We speak to Msaki about her recent features and what they’ve done for her career.
“As a Folk musician who plays at intimate rustic venues, cross-genre collaborations have opened me up to wider audiences. People then have the choice to come and peak into my world,” Msaki expressed. It was an effortless experience for her to start her commercial success with ‘Love, Colour, Spin’ as she was always a fan of House music. “I collected the likes of Oskido’s Church Grooves, DJ Bubbles and some 45BPM compilations. As a musician, I’ve always been interested in the electronic music space as well and have always wanted to be a part of it. Collaborations have allowed me to do that,” added the singer.
Having been part of an Alternative-Rock band during her tertiary years, Msaki has always been receptive to the idea of collaboration and experimenting with different sounds. It was in that stage when she learned to co-write and play the electric guitar. However, being part of a band “can make you lose your individual identity” and it is there where she learned what it meant to be part of a group. The time Msaki spent in the band manifests itself in her sound that is rich in Folk music and Rock influences.

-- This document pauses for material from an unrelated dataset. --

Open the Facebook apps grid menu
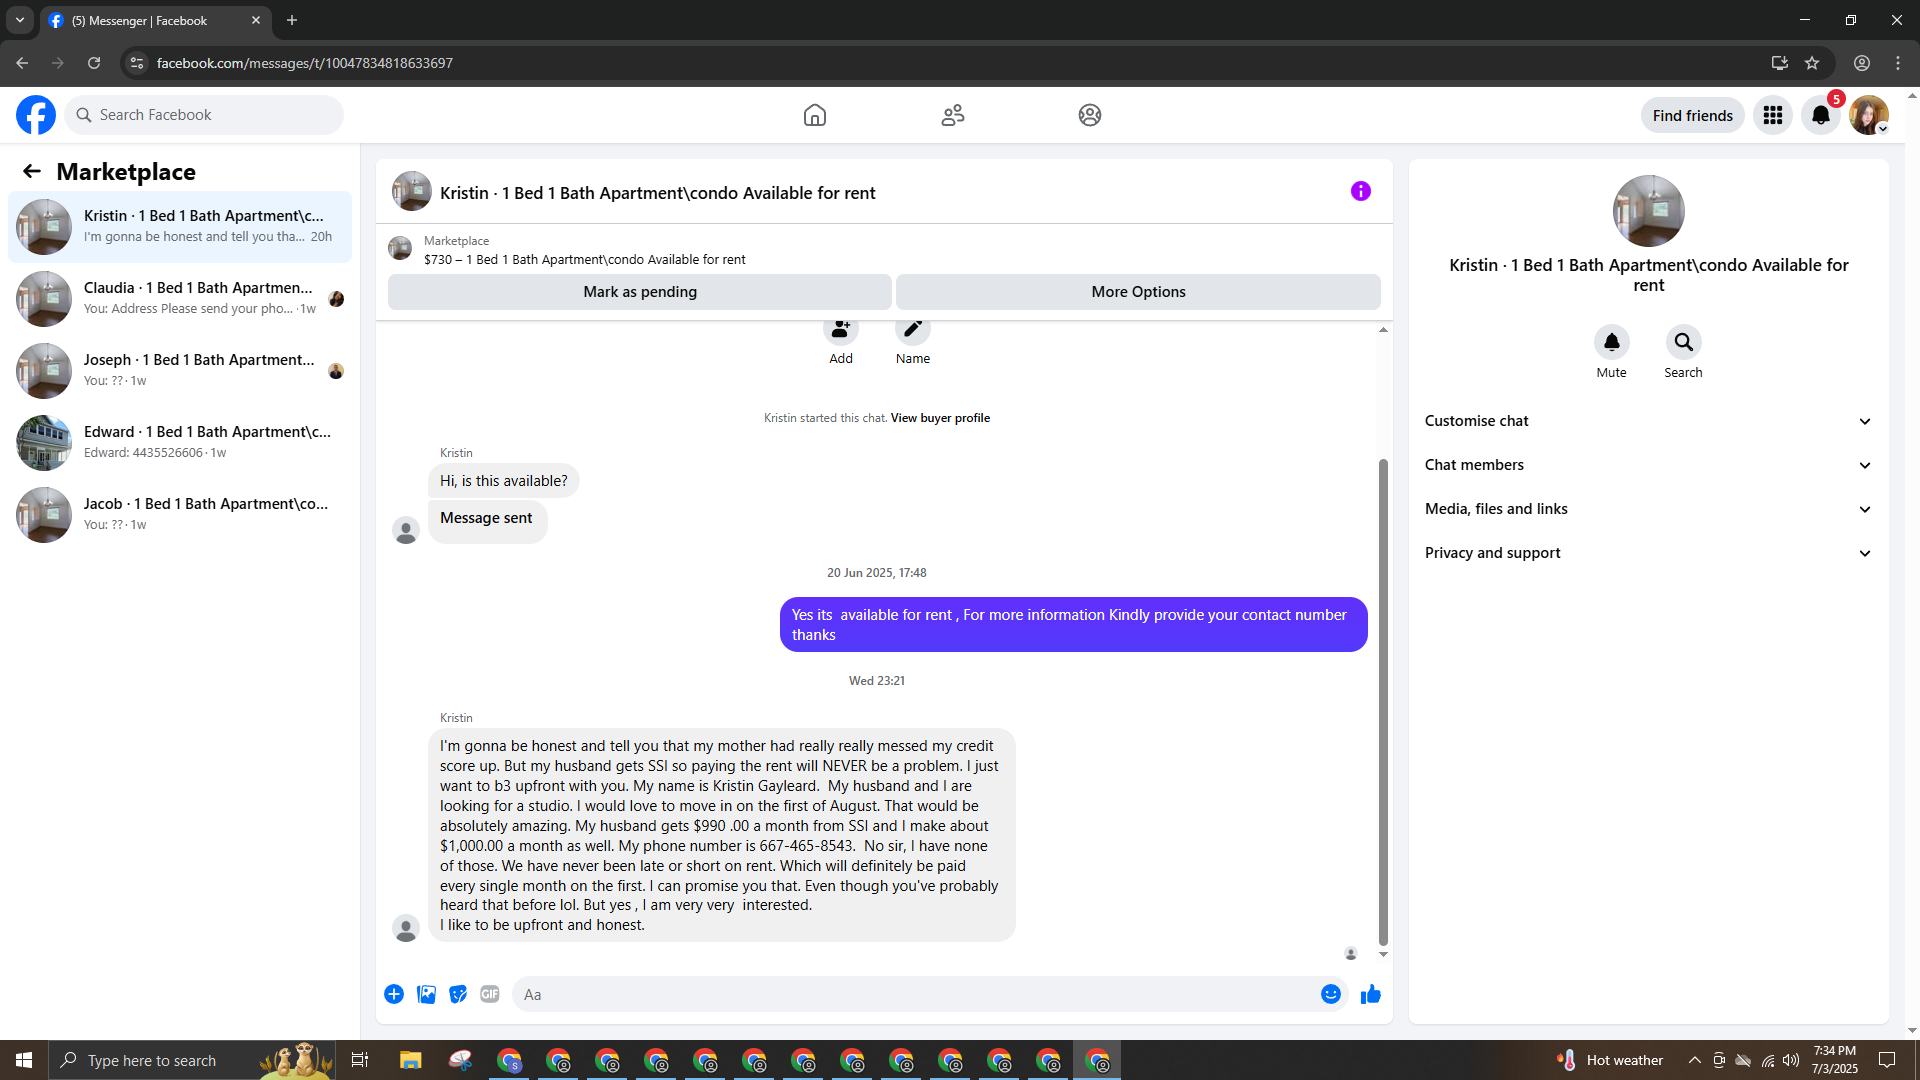The width and height of the screenshot is (1920, 1080). 1772,115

Talking about hersuccessful features with Black Coffee, Prince Kaybee and Tresor, we figured Msaki must probably find herself having DJs and producers almost knocking down her doors trying to score a collaboration. We asked her how she selects where she features.

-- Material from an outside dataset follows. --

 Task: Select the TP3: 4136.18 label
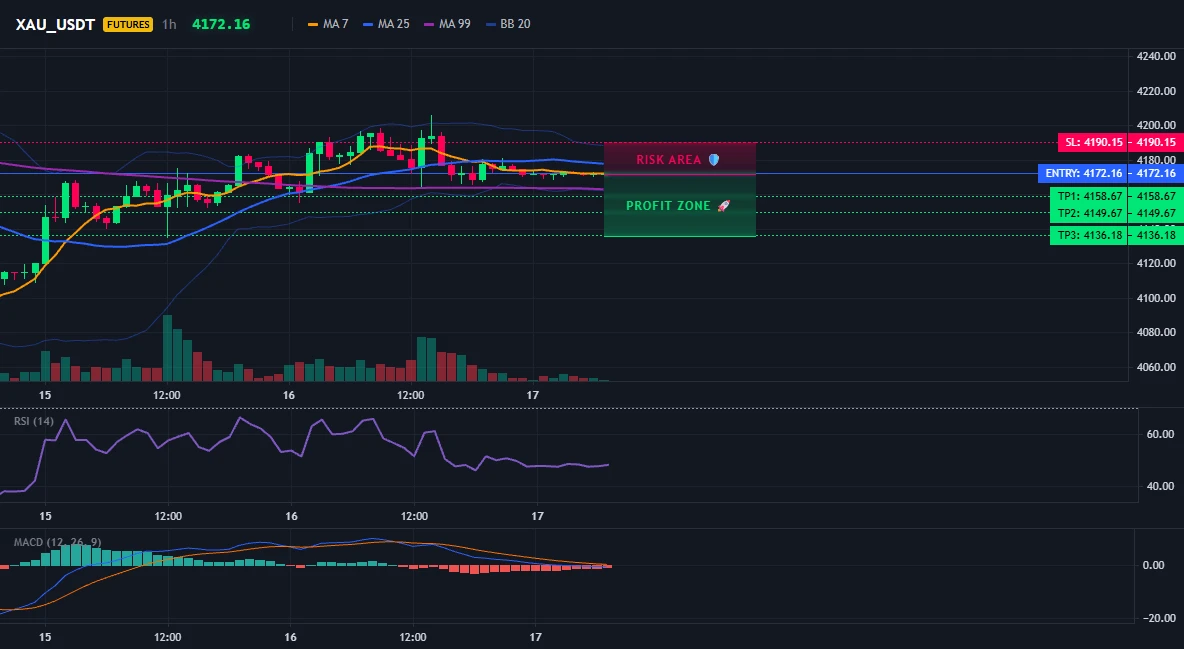(1088, 236)
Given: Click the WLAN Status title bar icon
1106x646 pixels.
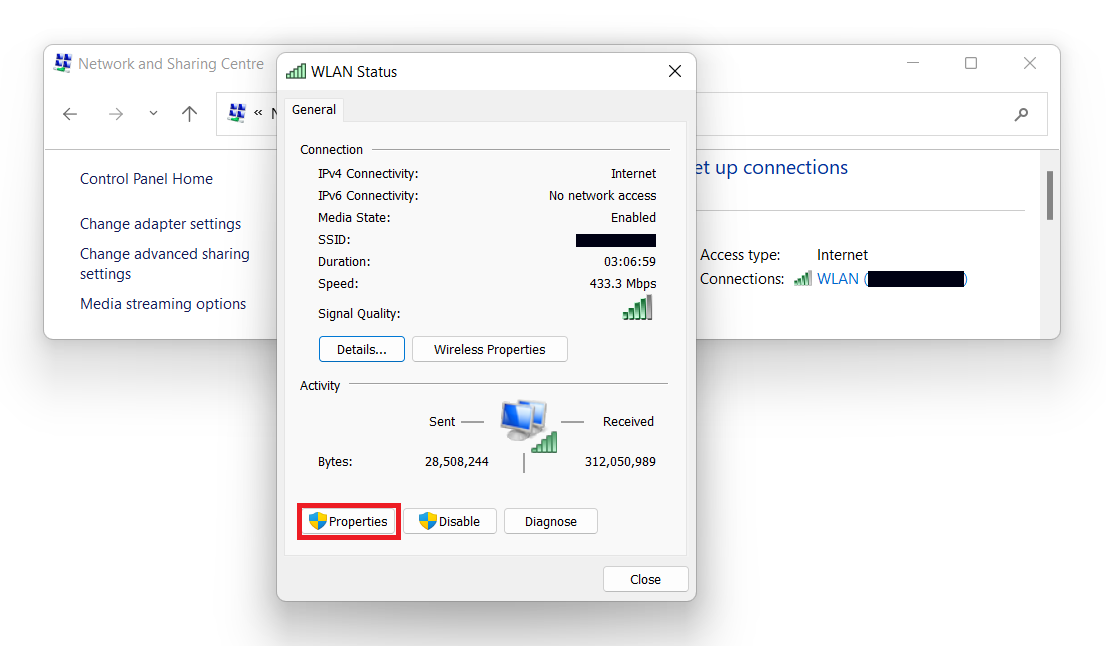Looking at the screenshot, I should tap(295, 71).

“I have to think about things very carefully now. It’s
dangerous for me to only be known as a house vocalist. It is not necessarily a
bad thing since South Africa is very receptive to the genre of music,” ,” she
replied. Also, because of the kind of music she has agreed to do, one is not
shocked when they get to hear her album. Within these collaborations, Msaki
selects only songs that will allow her to still keep her essence and represent
her texture – how she writes and approach to music.
Timing plays a big role as well, there is a plan and her work has to align with it. She did however reveal that there are two more collaborations with DJs this year.

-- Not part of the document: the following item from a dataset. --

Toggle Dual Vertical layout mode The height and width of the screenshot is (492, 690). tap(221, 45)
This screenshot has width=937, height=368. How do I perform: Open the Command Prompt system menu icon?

The incredible artist’s receptive and musically unlimited nature spreads to hip-hop too. Msaki expressed her interest in the genre, mentioning in passing, that she also does a bit of ghost writing. With that in mind, there is a song she did with Kid X that is yet to be released. “The thing I like about Hip-Hop is that it allows you to tell a story. The South African hip-hop space is finding its sound and I’m keen to contribute to it”, she expanded.
Msaki shares that she is currently working on her own sophomore follow up solo album and says as much as her sound is in its own niche, and she doesn’t necessarily anticipate blowing up since she is neither Acoustic-Rock nor Afro-Pop, she does however find some of her audiences within those spaces. South Africa is slowly warming up to other genres and she looks forward to seeing how many people from the audiences of people she has collaborated with, will be receptive to her sound beyond her usual audiences.
Expanding her reach, the international space is something that is on the cards for the artist. “The world is curious of everything coming out of South Africa,” she shared. The digital space and how she will now share her music will have within it, vision to reach audiences beyond South African borders. The beauty of music and the digital international reach is that an artist no longer has to change their sound to fit into a genre, the world is a big place and there are always spaces that appreciate the authenticity of one’s sound, regardless of where they are from. Having spent time in Europe as an exchange student, the muso witnessed “young people putting shows on, fearlessly”. The experience made her want to curate shows more. “If you want to see something happen and you think there’s a place for it, then make it happen,” she reckoned.